TAOS, N.M. (Reuters) - New Mexico Governor Michelle Lujan Grisham on Friday ordered a lockdown of the western city of Gallup, saying tougher measures were needed in the surrounding county which includes part of the Navajo Nation where coronavirus deaths have been high.
All roads into Gallup, which borders the Navajo Nation, were closed and businesses in the city of 22,000 will close from 5 p.m. through 8 a.m., according to Lujan Grisham’s order, which invoked New Mexico’s Riot Control Act.
Gallup is the seat of McKinley County, which has 1,027 coronavirus cases and 19 deaths, the highest for any New Mexico county.
McKinley County includes part of the Navajo Nation reservation, an area the size of West Virginia with one of the highest per capita COVID-19 fatality rates in the country when measured against states.
“The spread of #COVID19 in McKinley County is frightful. Physical distancing has not occurred & is not occurring,” Lujan Grisham tweeted, after enacting the order at the request of Gallup’s mayor. “Stricter measures are necessary to stop the virus.”

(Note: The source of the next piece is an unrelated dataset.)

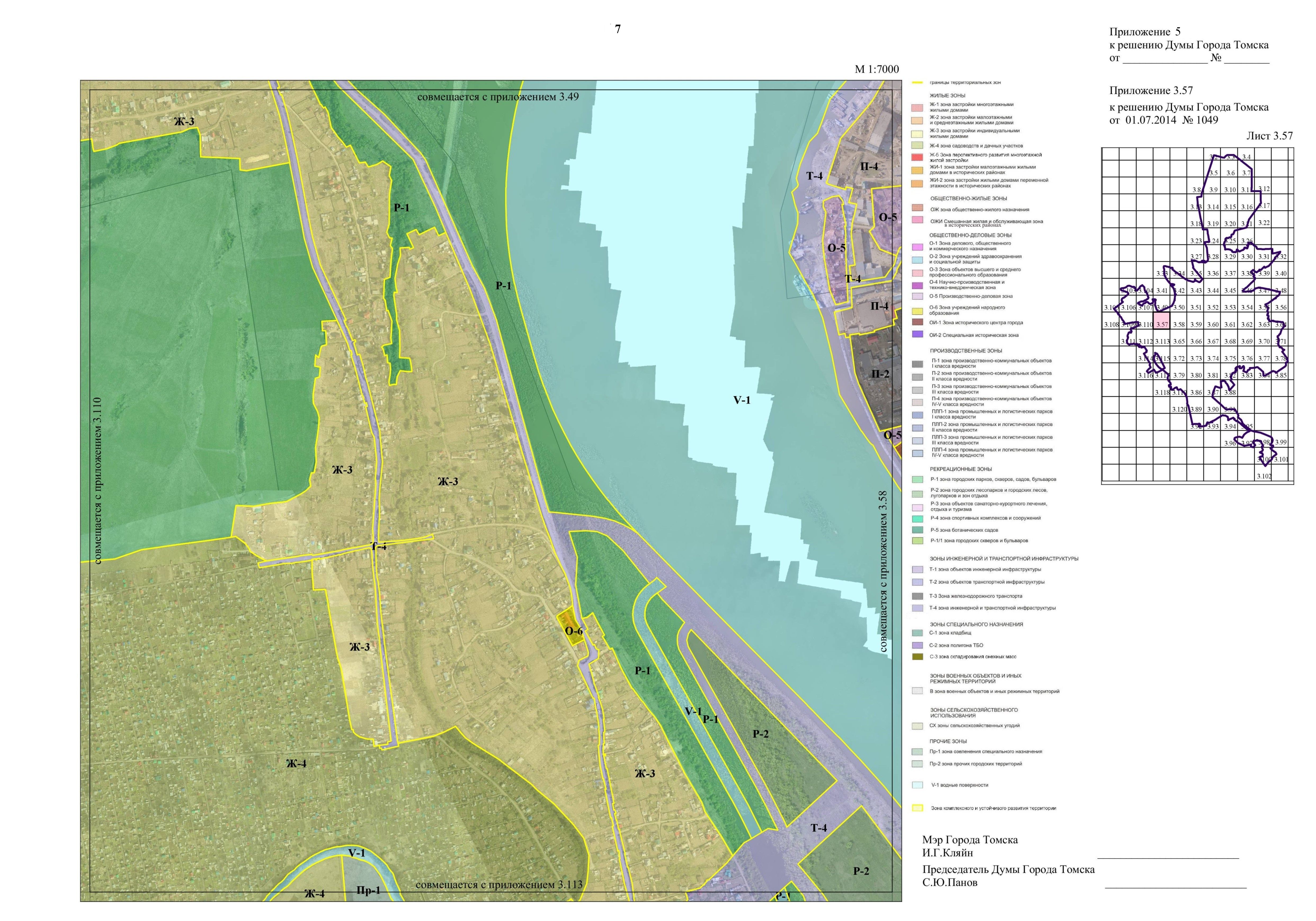Click 'совмещается с приложением 3.49' text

New Mexico has one of the highest per capita coronavirus death rates among less populous U.S. states, with 53 deaths per one million people, according to the Covid Tracking Project, a volunteer group that publishes state data on the pandemic.
Under Lujan Grisham’s order, vehicles in Gallup may only carry up to two people, and residents should stay home except for essential trips. Under limits in the Riot Control Act, the order lasts until noon Monday and will be enforced by city, county and state police with offenders facing a potential misdemeanor charge.
The Navajo Nation has a separate 57-hour weekend curfew starting at 8 p.m.
Grisham on Friday relaxed her previous stay-at-home order in most areas to allow curbside retail pickup, reopening of veterinarian clinics and golf courses and limited state park reopenings.
She kept her previous order in place for the northwest counties of McKinley, San Juan and Cibola, citing “extreme heightened risk of transmission.”
The mayor of Grants in Cibola County is among leaders of around 20 small towns in the state who have called on Lujan Grisham to lift her shutdown of non-essential businesses set to run until May 15.
Grants Mayor Martin “Modey” Hicks has encouraged businesses such as the city’s golf course to reopen, defying a request by the state’s attorney general that he “follow the rule of law.”